Monday, October 4, 2010

Shooting Stars

Although it seems as though we just started on this journey...almost a year has passed since we first began the process. It's hard to believe that we have already been waiting two months since our completed dossier was sent away. We are definitely ready to see the child that God is sending us, but we realize that it will be in His time and that He is still preparing the road...not only with us, but our family and friends. While we recognize that some people find it difficult to completely understand our motivation, we truly know that we are fulfilling a request from our Savior. A request that involves sacrifice and faith; a request that involves unconditional love and security; a request that involves unity and compassion.

We received notice over the weekend that we are one more step closer to a referral as our dossier has completed all of the necessary steps. It has been authenticated, translated and registered with the MOWA (Ministry of Women's Affairs-the adoption authority in Ethiopia). Now we are officially ready to receive a referral. A referral is when we are presented with the biography, medical history, family history and photos of the child that we will be matched with. This is very exciting as it will be the first time that we actually "meet" (even if it's only on paper) our son.

I have to share something else that happened over the weekend. Throughout this whole process, as I have been praying, dreaming and anticipating the delivery of our son...I have secretly hoped that God would show me a sign when our child was born. I know this seems a little hokey, but how cool would it be to experience the birth of our son in a non-physical way thousands of miles away. So, as I have been thinking about this and praying, I would question different things that would happen and wonder "was that my sign?". But, then I would just say to myself...no, it was just that I was thinking about it at that time. Well, on Saturday evening as Julie and I were on our way to Montezuma to pick Jaden and Justin up from Julie's dads house, we both saw a shooting star falling in the night sky and then it just fizzled out...like a spark that made its way from a fire. I can count the number of shooting stars that I have seen in my lifetime on one hand...and the more that I think about that star, I can't help but wonder if that was our 'sign'. God has definitely used a star in the past to announce a birth. I know...silly huh?? But, how cool would it be to find out that the child that we have been matched with was born on October 2nd? Can I at least dream?

This experience also made me think of the lyrics of a song by Mainstay called Stars are Singing.
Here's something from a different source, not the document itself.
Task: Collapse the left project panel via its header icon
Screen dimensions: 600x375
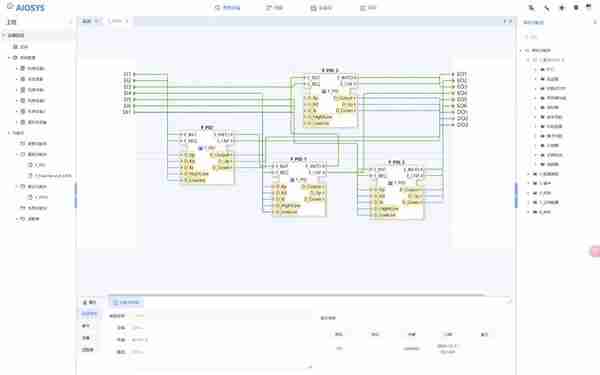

The lyrics are as follows:

Under open skies I leave the day behind
Wonder in my eyes, the world feels so alive
I just speak Your name and my heart seems to change
God of truth and grace, I can only praise You

And the stars are singing out
the glory of Your wondrous love
Heaven's reaching down
to show me all that You have done for me

Healer of my heart, come burn away the dark
Under soft twilight, I can hear your voice tonight

Your name is higher than the Heavens
Your glory fills a million skies
Your heart is reaching down from heaven
and my soul cries out to You


We are so blessed...blessed beyond complete understanding.